▶ **Exercise**:
Convert the data below into a JSON array of strings, with each line as its own string and blank lines omitted.

-- start of Records supplied --

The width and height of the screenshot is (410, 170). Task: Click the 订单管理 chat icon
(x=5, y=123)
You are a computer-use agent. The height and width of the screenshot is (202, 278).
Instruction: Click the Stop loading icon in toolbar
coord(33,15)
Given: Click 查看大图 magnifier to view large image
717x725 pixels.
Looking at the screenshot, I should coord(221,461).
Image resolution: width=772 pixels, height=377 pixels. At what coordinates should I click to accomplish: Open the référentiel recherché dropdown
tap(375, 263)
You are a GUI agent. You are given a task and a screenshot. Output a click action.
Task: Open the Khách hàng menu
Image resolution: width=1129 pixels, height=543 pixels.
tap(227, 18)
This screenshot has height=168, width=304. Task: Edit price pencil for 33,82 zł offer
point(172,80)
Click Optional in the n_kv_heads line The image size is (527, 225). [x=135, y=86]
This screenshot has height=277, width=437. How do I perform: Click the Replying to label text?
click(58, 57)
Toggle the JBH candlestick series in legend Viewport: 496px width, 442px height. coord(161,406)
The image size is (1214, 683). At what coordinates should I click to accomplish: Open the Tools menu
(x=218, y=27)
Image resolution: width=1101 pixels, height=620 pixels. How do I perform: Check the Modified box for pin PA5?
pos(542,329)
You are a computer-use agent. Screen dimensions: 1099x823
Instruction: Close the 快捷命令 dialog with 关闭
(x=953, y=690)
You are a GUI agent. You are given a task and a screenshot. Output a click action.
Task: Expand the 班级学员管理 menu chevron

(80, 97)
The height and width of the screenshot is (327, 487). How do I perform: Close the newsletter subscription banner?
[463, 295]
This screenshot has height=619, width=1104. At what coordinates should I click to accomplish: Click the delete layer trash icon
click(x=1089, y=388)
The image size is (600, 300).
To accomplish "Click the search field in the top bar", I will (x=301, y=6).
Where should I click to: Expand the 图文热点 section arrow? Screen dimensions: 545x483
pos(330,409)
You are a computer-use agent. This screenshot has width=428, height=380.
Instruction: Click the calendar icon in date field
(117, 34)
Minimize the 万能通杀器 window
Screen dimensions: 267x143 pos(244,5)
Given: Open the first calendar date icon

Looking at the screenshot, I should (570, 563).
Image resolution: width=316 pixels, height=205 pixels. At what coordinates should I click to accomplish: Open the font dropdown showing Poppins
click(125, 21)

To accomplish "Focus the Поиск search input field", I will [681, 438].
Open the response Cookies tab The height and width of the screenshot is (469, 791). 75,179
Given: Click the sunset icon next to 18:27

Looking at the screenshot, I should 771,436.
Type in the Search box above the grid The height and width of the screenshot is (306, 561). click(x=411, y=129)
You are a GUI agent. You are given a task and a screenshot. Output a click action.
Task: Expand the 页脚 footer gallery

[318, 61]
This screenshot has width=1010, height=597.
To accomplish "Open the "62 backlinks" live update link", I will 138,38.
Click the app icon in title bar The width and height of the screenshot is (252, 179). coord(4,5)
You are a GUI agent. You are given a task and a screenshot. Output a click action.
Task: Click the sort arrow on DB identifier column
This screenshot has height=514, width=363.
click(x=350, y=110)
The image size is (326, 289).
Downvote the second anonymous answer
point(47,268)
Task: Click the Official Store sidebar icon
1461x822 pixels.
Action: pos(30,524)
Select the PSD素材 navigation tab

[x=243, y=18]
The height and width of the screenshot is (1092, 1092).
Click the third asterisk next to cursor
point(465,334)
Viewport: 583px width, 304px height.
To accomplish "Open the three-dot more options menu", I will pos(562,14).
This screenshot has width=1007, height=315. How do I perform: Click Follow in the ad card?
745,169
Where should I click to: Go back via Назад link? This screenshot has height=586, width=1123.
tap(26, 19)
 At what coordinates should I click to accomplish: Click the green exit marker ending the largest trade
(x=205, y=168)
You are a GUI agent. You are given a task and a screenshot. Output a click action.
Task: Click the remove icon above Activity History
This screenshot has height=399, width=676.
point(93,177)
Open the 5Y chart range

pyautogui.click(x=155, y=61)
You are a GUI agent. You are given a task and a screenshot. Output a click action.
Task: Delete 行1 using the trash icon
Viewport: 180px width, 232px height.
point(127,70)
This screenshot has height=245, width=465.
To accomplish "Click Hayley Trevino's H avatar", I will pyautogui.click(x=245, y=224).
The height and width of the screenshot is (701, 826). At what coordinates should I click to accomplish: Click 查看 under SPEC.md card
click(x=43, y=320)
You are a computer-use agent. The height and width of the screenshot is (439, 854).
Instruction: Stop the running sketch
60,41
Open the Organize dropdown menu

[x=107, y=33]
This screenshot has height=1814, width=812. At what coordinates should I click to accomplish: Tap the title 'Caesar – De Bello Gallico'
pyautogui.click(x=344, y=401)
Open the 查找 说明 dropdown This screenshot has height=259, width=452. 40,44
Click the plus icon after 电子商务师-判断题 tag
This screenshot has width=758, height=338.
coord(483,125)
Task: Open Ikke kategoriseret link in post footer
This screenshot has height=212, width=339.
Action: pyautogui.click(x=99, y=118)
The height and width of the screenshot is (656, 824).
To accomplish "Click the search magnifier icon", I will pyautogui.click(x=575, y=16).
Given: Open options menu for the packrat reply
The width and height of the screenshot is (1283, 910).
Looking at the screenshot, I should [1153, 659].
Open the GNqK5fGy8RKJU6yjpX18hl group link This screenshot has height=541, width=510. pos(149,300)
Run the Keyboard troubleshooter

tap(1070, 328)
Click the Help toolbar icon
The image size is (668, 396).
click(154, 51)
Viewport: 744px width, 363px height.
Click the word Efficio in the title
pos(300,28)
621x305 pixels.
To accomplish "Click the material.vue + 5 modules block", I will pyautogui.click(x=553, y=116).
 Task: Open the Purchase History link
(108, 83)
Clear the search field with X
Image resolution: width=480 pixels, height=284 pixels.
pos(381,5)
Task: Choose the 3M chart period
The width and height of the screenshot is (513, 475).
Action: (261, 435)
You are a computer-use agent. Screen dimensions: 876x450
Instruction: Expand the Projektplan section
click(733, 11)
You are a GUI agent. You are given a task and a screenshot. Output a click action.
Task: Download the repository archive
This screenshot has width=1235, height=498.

-- end of Records supplied --

▶ **Solution for this exercise**:
[
  "The width and height of the screenshot is (410, 170). Task: Click the 订单管理 chat icon",
  "(x=5, y=123)",
  "You are a computer-use agent. The height and width of the screenshot is (202, 278).",
  "Instruction: Click the Stop loading icon in toolbar",
  "coord(33,15)",
  "Given: Click 查看大图 magnifier to view large image",
  "717x725 pixels.",
  "Looking at the screenshot, I should coord(221,461).",
  "Image resolution: width=772 pixels, height=377 pixels. At what coordinates should I click to accomplish: Open the référentiel recherché dropdown",
  "tap(375, 263)",
  "You are a GUI agent. You are given a task and a screenshot. Output a click action.",
  "Task: Open the Khách hàng menu",
  "Image resolution: width=1129 pixels, height=543 pixels.",
  "tap(227, 18)",
  "This screenshot has height=168, width=304. Task: Edit price pencil for 33,82 zł offer",
  "point(172,80)",
  "Click Optional in the n_kv_heads line The image size is (527, 225). [x=135, y=86]",
  "This screenshot has height=277, width=437. How do I perform: Click the Replying to label text?",
  "click(58, 57)",
  "Toggle the JBH candlestick series in legend Viewport: 496px width, 442px height. coord(161,406)",
  "The image size is (1214, 683). At what coordinates should I click to accomplish: Open the Tools menu",
  "(x=218, y=27)",
  "Image resolution: width=1101 pixels, height=620 pixels. How do I perform: Check the Modified box for pin PA5?",
  "pos(542,329)",
  "You are a computer-use agent. Screen dimensions: 1099x823",
  "Instruction: Close the 快捷命令 dialog with 关闭",
  "(x=953, y=690)",
  "You are a GUI agent. You are given a task and a screenshot. Output a click action.",
  "Task: Expand the 班级学员管理 menu chevron",
  "(80, 97)",
  "The height and width of the screenshot is (327, 487). How do I perform: Close the newsletter subscription banner?",
  "[463, 295]",
  "This screenshot has height=619, width=1104. At what coordinates should I click to accomplish: Click the delete layer trash icon",
  "click(x=1089, y=388)",
  "The image size is (600, 300).",
  "To accomplish \"Click the search field in the top bar\", I will (x=301, y=6).",
  "Where should I click to: Expand the 图文热点 section arrow? Screen dimensions: 545x483",
  "pos(330,409)",
  "You are a computer-use agent. This screenshot has width=428, height=380.",
  "Instruction: Click the calendar icon in date field",
  "(117, 34)",
  "Minimize the 万能通杀器 window",
  "Screen dimensions: 267x143 pos(244,5)",
  "Given: Open the first calendar date icon",
  "Looking at the screenshot, I should (570, 563).",
  "Image resolution: width=316 pixels, height=205 pixels. At what coordinates should I click to accomplish: Open the font dropdown showing Poppins",
  "click(125, 21)",
  "To accomplish \"Focus the Поиск search input field\", I will [681, 438].",
  "Open the response Cookies tab The height and width of the screenshot is (469, 791). 75,179",
  "Given: Click the sunset icon next to 18:27",
  "Looking at the screenshot, I should 771,436.",
  "Type in the Search box above the grid The height and width of the screenshot is (306, 561). click(x=411, y=129)",
  "You are a GUI agent. You are given a task and a screenshot. Output a click action.",
  "Task: Expand the 页脚 footer gallery",
  "[318, 61]",
  "This screenshot has width=1010, height=597.",
  "To accomplish \"Open the \"62 backlinks\" live update link\", I will 138,38.",
  "Click the app icon in title bar The width and height of the screenshot is (252, 179). coord(4,5)",
  "You are a GUI agent. You are given a task and a screenshot. Output a click action.",
  "Task: Click the sort arrow on DB identifier column",
  "This screenshot has height=514, width=363.",
  "click(x=350, y=110)",
  "The image size is (326, 289).",
  "Downvote the second anonymous answer",
  "point(47,268)",
  "Task: Click the Official Store sidebar icon",
  "1461x822 pixels.",
  "Action: pos(30,524)",
  "Select the PSD素材 navigation tab",
  "[x=243, y=18]",
  "The height and width of the screenshot is (1092, 1092).",
  "Click the third asterisk next to cursor",
  "point(465,334)",
  "Viewport: 583px width, 304px height.",
  "To accomplish \"Open the three-dot more options menu\", I will pos(562,14).",
  "This screenshot has width=1007, height=315. How do I perform: Click Follow in the ad card?",
  "745,169",
  "Where should I click to: Go back via Назад link? This screenshot has height=586, width=1123.",
  "tap(26, 19)",
  " At what coordinates should I click to accomplish: Click the green exit marker ending the largest trade",
  "(x=205, y=168)",
  "You are a GUI agent. You are given a task and a screenshot. Output a click action.",
  "Task: Click the remove icon above Activity History",
  "This screenshot has height=399, width=676.",
  "point(93,177)",
  "Open the 5Y chart range",
  "pyautogui.click(x=155, y=61)",
  "You are a GUI agent. You are given a task and a screenshot. Output a click action.",
  "Task: Delete 行1 using the trash icon",
  "Viewport: 180px width, 232px height.",
  "point(127,70)",
  "This screenshot has height=245, width=465.",
  "To accomplish \"Click Hayley Trevino's H avatar\", I will pyautogui.click(x=245, y=224).",
  "The height and width of the screenshot is (701, 826). At what coordinates should I click to accomplish: Click 查看 under SPEC.md card",
  "click(x=43, y=320)",
  "You are a computer-use agent. The height and width of the screenshot is (439, 854).",
  "Instruction: Stop the running sketch",
  "60,41",
  "Open the Organize dropdown menu",
  "[x=107, y=33]",
  "This screenshot has height=1814, width=812. At what coordinates should I click to accomplish: Tap the title 'Caesar – De Bello Gallico'",
  "pyautogui.click(x=344, y=401)",
  "Open the 查找 说明 dropdown This screenshot has height=259, width=452. 40,44",
  "Click the plus icon after 电子商务师-判断题 tag",
  "This screenshot has width=758, height=338.",
  "coord(483,125)",
  "Task: Open Ikke kategoriseret link in post footer",
  "This screenshot has height=212, width=339.",
  "Action: pyautogui.click(x=99, y=118)",
  "The height and width of the screenshot is (656, 824).",
  "To accomplish \"Click the search magnifier icon\", I will pyautogui.click(x=575, y=16).",
  "Given: Open options menu for the packrat reply",
  "The width and height of the screenshot is (1283, 910).",
  "Looking at the screenshot, I should [1153, 659].",
  "Open the GNqK5fGy8RKJU6yjpX18hl group link This screenshot has height=541, width=510. pos(149,300)",
  "Run the Keyboard troubleshooter",
  "tap(1070, 328)",
  "Click the Help toolbar icon",
  "The image size is (668, 396).",
  "click(154, 51)",
  "Viewport: 744px width, 363px height.",
  "Click the word Efficio in the title",
  "pos(300,28)",
  "621x305 pixels.",
  "To accomplish \"Click the material.vue + 5 modules block\", I will pyautogui.click(x=553, y=116).",
  " Task: Open the Purchase History link",
  "(108, 83)",
  "Clear the search field with X",
  "Image resolution: width=480 pixels, height=284 pixels.",
  "pos(381,5)",
  "Task: Choose the 3M chart period",
  "The width and height of the screenshot is (513, 475).",
  "Action: (261, 435)",
  "You are a computer-use agent. Screen dimensions: 876x450",
  "Instruction: Expand the Projektplan section",
  "click(733, 11)",
  "You are a GUI agent. You are given a task and a screenshot. Output a click action.",
  "Task: Download the repository archive",
  "This screenshot has width=1235, height=498."
]